## GOAL OF THE EXERCISE
Copy out every one of the entries below word for word, leaving out the pictures.

## EXTRACTED MATERIAL
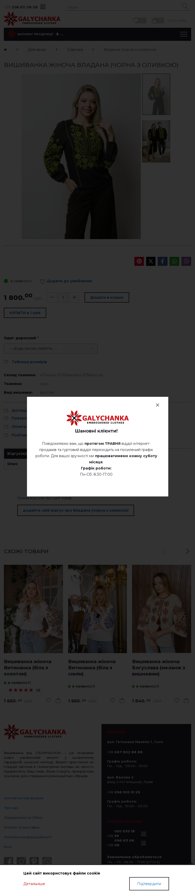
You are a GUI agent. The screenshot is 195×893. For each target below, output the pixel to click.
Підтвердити (149, 883)
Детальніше (34, 883)
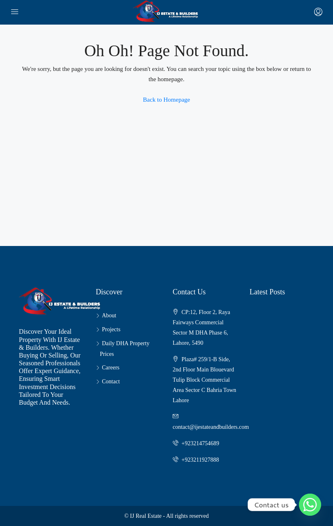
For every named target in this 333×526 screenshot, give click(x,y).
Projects (111, 329)
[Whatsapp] (310, 505)
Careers (111, 367)
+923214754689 (200, 443)
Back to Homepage (166, 99)
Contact (111, 381)
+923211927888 (200, 460)
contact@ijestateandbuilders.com (211, 427)
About (109, 315)
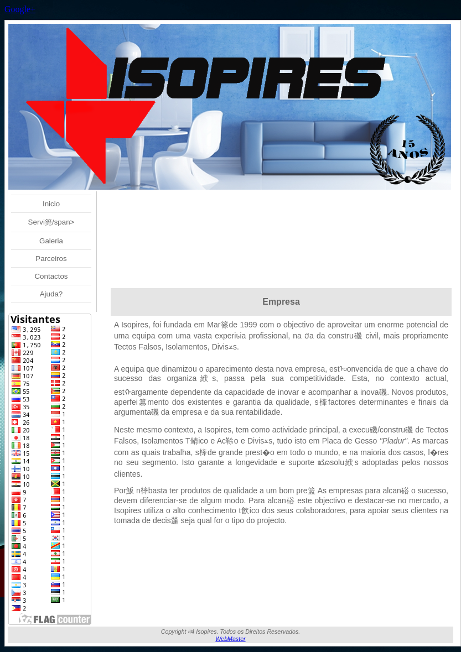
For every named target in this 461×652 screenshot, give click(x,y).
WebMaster (230, 638)
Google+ (19, 9)
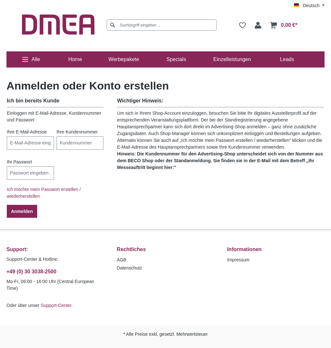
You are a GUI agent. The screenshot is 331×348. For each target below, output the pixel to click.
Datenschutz (129, 267)
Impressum (238, 259)
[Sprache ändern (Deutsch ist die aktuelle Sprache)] (309, 5)
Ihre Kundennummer (77, 131)
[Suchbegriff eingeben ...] (164, 25)
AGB (121, 259)
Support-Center (56, 305)
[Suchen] (113, 25)
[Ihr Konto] (258, 25)
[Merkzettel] (242, 25)
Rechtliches (131, 249)
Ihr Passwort (19, 161)
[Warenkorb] (284, 25)
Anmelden (22, 211)
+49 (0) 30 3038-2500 (31, 271)
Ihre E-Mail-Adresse (27, 131)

## ANSWER TO THIS TASK
You are a GUI agent. The screenshot is 195×893. For each target below, output the pixel to click.
Підтвердити (149, 883)
Детальніше (34, 883)
For every named target in this 333×526 screenshot, give click(x,y).
Projects (111, 329)
[Whatsapp] (310, 505)
Careers (111, 367)
+923214754689 (200, 443)
Back to Homepage (166, 99)
Contact (111, 381)
+923211927888 (200, 460)
contact@ijestateandbuilders.com (211, 427)
About (109, 315)
For every named target in this 461×652 screenshot, give click(x,y).
WebMaster (230, 638)
Google+ (19, 9)
You are a GUI agent. The screenshot is 331×348. For each target below, output the pixel to click.
Datenschutz (129, 267)
Impressum (238, 259)
[Sprache ändern (Deutsch ist die aktuelle Sprache)] (309, 5)
Ihre Kundennummer (77, 131)
[Suchbegriff eingeben ...] (164, 25)
AGB (121, 259)
Support-Center (56, 305)
[Suchen] (113, 25)
[Ihr Konto] (258, 25)
[Merkzettel] (242, 25)
Rechtliches (131, 249)
Ihr Passwort (19, 161)
[Warenkorb] (284, 25)
Anmelden (22, 211)
+49 (0) 30 3038-2500 (31, 271)
Ihre E-Mail-Adresse (27, 131)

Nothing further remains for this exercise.